Black & Veatch’s latest trouble in Afghanistan comes with a federal audit, published in December, that determined that the company failed to provide an installation plan for millions of dollars in electrical equipment that sat unused for months in a warehouse near the city of Kandahar.
The U.S. Agency for International Development had awarded a $3.4 million contract to Black & Veatch in 2009 to provide technical assistance, training and support to the country’s national power utility.

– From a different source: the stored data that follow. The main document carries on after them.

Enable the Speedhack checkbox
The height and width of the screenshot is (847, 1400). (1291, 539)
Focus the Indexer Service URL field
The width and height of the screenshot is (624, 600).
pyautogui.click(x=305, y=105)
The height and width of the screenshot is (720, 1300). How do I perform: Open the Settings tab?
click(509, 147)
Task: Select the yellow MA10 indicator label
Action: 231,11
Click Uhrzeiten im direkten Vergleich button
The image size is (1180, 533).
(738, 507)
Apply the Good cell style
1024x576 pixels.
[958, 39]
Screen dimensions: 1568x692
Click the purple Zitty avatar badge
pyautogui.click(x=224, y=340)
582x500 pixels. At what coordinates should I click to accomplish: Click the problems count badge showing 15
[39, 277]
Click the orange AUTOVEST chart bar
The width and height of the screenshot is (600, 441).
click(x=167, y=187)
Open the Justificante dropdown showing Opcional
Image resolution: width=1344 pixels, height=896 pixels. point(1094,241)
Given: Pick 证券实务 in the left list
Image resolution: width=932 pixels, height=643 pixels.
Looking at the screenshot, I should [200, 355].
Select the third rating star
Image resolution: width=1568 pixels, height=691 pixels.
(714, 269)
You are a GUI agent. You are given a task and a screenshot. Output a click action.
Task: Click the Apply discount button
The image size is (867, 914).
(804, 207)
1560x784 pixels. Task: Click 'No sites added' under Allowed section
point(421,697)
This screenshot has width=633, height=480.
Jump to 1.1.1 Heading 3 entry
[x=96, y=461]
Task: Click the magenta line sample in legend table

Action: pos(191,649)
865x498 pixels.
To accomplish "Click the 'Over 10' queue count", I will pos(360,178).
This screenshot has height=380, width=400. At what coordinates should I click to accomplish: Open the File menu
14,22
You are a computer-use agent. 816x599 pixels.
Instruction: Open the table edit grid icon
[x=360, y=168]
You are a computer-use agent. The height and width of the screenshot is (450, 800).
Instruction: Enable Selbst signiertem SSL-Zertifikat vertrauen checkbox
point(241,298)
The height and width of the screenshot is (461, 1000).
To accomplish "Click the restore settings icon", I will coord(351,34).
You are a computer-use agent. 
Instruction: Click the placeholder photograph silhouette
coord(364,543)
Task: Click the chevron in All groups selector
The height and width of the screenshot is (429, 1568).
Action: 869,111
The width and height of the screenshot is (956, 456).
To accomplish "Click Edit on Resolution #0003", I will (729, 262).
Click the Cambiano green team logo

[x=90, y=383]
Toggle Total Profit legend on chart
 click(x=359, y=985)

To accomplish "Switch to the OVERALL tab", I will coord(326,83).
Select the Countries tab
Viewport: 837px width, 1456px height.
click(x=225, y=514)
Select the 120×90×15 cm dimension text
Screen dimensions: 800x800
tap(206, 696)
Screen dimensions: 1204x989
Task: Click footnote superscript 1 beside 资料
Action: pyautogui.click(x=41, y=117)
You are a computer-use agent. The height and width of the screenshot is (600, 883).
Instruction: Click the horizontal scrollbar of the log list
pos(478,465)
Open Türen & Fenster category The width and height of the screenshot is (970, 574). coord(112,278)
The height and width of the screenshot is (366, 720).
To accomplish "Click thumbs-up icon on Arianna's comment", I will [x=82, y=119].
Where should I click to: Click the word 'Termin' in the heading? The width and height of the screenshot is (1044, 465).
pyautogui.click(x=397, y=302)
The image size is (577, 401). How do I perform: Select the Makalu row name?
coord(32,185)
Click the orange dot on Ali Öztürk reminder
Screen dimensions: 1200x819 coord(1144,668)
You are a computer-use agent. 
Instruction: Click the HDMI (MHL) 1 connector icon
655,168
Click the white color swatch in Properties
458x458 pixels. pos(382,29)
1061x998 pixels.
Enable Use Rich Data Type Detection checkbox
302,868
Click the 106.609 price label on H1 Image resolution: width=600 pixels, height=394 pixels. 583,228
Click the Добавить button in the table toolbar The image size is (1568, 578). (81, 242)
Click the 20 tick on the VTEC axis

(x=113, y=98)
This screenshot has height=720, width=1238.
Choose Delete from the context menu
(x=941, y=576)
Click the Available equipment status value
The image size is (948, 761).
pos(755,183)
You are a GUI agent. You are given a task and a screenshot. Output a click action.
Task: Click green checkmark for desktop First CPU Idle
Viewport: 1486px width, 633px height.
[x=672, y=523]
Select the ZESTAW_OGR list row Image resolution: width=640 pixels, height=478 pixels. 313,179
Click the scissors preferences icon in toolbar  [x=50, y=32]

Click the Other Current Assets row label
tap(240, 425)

Afghanistan ranks among the countries with the lowest energy production in the world.
Over time, Black & Veatch’s contract with USAID was modified to focus on the commercialization of the national utility, and the original contract’s value nearly doubled, according to the audit by the State Department’s special inspector general for Afghanistan reconstruction.
Neither Black & Veatch nor USAID could provide evidence to auditors that the contractor had completed most of the work required, including an installation plan for the meters. But USAID paid the company in full anyway, the audit said.
Auditors reported that without an installation plan, almost $12.8 million worth of transformers, poles, wires and other equipment purchased to upgrade Afghanistan’s antiquated electrical system had been sitting in storage since at least last March. They fretted that the manufacturer’s two-year warranty on 50,000 electrical meters might expire before they were installed.
TVNL Comment: How many hundreds of billions have been squandered in Iraq and Afghanistan with no accountability whatsoever? Just asking.....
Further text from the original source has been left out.